Objective: The aim of this study was to assess the responsiveness of two classes of bone resorption markers to the enhancement of osteoclastic activity induced by orchiectomy and to its inhibition by clodronate treatment in mature rats.
Design: Bone mineral density (BMD) at femural metaphysis, femural diaphysis, lumbar vertebrae, and the urinary excretion of pyridinoline (Pyr), deoxypyridinoline (D-Pyr), galactosylhydroxylysine (GHyl) and glucosylgalactosylhydroxylysine (GGHyl) were monitored at regular intervals for 30 days prior to and for 60 days following orchiectomy in eleven rats, divided into two groups: five rats untreated and the other six treated with clodronate.

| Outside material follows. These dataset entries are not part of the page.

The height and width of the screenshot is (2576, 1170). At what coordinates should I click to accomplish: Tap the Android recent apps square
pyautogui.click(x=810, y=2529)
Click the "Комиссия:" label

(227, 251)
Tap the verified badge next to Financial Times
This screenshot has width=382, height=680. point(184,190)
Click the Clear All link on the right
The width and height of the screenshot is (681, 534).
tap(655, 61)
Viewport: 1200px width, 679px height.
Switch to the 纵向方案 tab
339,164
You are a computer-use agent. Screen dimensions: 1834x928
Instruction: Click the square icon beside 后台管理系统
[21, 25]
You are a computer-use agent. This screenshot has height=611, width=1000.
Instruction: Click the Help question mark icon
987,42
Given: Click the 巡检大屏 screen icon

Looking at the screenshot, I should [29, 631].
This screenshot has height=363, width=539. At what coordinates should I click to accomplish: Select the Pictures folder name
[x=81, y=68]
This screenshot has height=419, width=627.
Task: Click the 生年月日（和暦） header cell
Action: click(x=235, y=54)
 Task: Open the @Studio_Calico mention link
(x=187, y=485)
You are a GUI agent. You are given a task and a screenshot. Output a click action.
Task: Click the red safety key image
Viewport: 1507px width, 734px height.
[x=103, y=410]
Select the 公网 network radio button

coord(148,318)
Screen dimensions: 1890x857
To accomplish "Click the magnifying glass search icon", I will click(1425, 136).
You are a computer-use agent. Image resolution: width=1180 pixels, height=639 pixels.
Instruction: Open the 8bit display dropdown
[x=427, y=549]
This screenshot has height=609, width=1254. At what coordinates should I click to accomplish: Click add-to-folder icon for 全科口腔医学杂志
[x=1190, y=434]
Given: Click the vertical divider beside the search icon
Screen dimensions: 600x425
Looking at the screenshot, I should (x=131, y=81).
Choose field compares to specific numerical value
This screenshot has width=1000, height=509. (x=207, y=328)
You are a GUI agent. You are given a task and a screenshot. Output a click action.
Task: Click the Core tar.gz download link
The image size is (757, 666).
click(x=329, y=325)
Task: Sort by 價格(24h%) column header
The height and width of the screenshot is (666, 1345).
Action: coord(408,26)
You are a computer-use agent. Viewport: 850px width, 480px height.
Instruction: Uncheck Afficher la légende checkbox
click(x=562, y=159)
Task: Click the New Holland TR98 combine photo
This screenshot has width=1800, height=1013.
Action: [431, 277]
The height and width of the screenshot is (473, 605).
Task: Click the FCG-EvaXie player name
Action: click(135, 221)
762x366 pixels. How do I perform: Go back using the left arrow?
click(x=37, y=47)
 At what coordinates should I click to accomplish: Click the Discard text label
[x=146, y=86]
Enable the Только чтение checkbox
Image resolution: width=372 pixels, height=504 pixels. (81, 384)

Results: Prior to orchiectomy, a significant (P < 0.01) decrease in BMD was observed only at the distal femural metaphysis. This decrease appeared to be associated with a time-dependent increase in the urinary excretion of all markers. Following orchiectomy, the BMD of the untreated group decreased significantly (P < 0.01) at all bone sites. The bone loss was accompanied by a significant (P < 0.01) increase in Pyr and D-Pyr concentrations in urine, whereas urinary GHyl and GGHyl did not change significantly. In the clodronate-treated group, the BMD of the three skeletal sites did not change significantly, while the urinary excretion of all urinary biochemical markers decreased significantly (P < 0.001).
Conclusion: This study showed that pyridinolines are able to monitor the bone response to orchiectomy and to clodronate treatment response in androgen-deficient mature male rat. whereas glycosides appear prone to confounding factors.